A coreografia diplomática impediu o frente a frente entre o presidente ucraniano, Volodymyr Zelensky, e o chefe da diplomacia russo, Sergei Lavrov, na reunião do Conselho de Segurança das Nações Unidas. Quando o primeiro fez a sua intervenção, criticando o poder de veto que Moscovo tem neste órgão e pedindo para que lhe seja retirado, o segundo estava fora da sala. E quando Lavrov entrou, para defender a legitimidade desta ferramenta ao abrigo da Carta da ONU, já Zelensky tinha saído.
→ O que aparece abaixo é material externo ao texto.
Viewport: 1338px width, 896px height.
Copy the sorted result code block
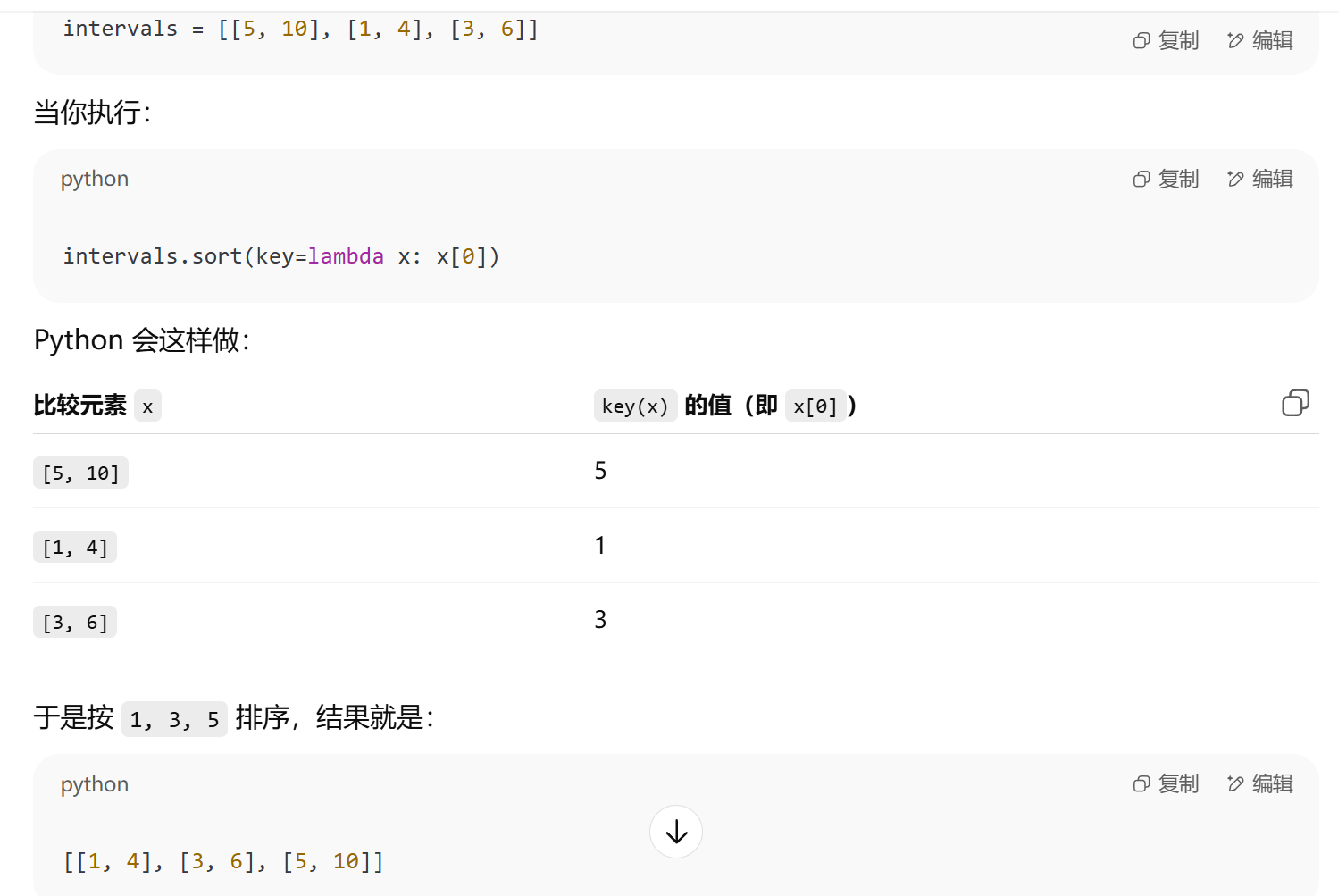tap(1166, 783)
O choque entre ambos - podia ter sido a primeira vez que o líder ucraniano se sentava à mesma mesa que um alto representante russo desde a invasão - ficou-se pelo registo das palavras. "O poder de veto nas mãos do agressor empurrou as Nações Unidas para um impasse", defendeu Zelensky. "É impossível parar a guerra porque todos os esforços são vetados pelo agressor e aqueles que desculpam o agressor", acrescentou, tendo defendido o seu plano de dez pontos para acabar com o conflito.
Mas esteve ao ataque precisamente por causa do poder de veto, de que a Rússia goza enquanto membro permanente do Conselho de Segurança - junto com EUA, China, França e Reino Unido. E que Kiev diz ter sido conseguido "ilegalmente através de manipulações de bastidores após o colapso da União Soviética", acabando nas mãos de "mentirosos cujo trabalho é encobrir a agressão e o genocídio".
Este poder de veto tem permitido a Moscovo travar qualquer resolução sobre a guerra, mesmo se na Assembleia Geral que reúne os 193 países se vote sucessivamente a condenar a invasão e a pedir que a Rússia retire as suas tropas. A Rússia atua "em detrimento de todos os outros Estados-membros", afirmou o líder ucraniano, defendendo também ele uma reforma nas Nações Unidas. "O uso do veto é o que precisa de reforma e esta podia ser uma reforma chave", defendeu.
Na sua intervenção, o chefe da diplomacia russa defendeu esse direito. "O uso do veto é uma ferramenta absolutamente legítima prevista na Carta das Nações Unidas com o objetivo de prevenir decisões que podem levar à rutura das organizações", alegou Lavrov, que do outro lado da mesa não tinha Zelensky, mas o embaixador da Ucrânia na ONU, Sergiy Kyslutsya, e o secretário de Estado norte-americano, Antony Blinken.
O ministro dos Negócios Estrangeiros russo aproveitou para acusar o Ocidente de fomentar os conflitos na Ucrânia, empurrando-a para a guerra com a Rússia. "O princípio da não -ingerência nos assuntos internos foi atropelado inúmeras vezes", afirmou, defendendo que qualquer governo antirrusso em Kiev é uma "marioneta" norte-americana e sugerindo que os EUA deviam "mandar" Zelensky negociar com Moscovo.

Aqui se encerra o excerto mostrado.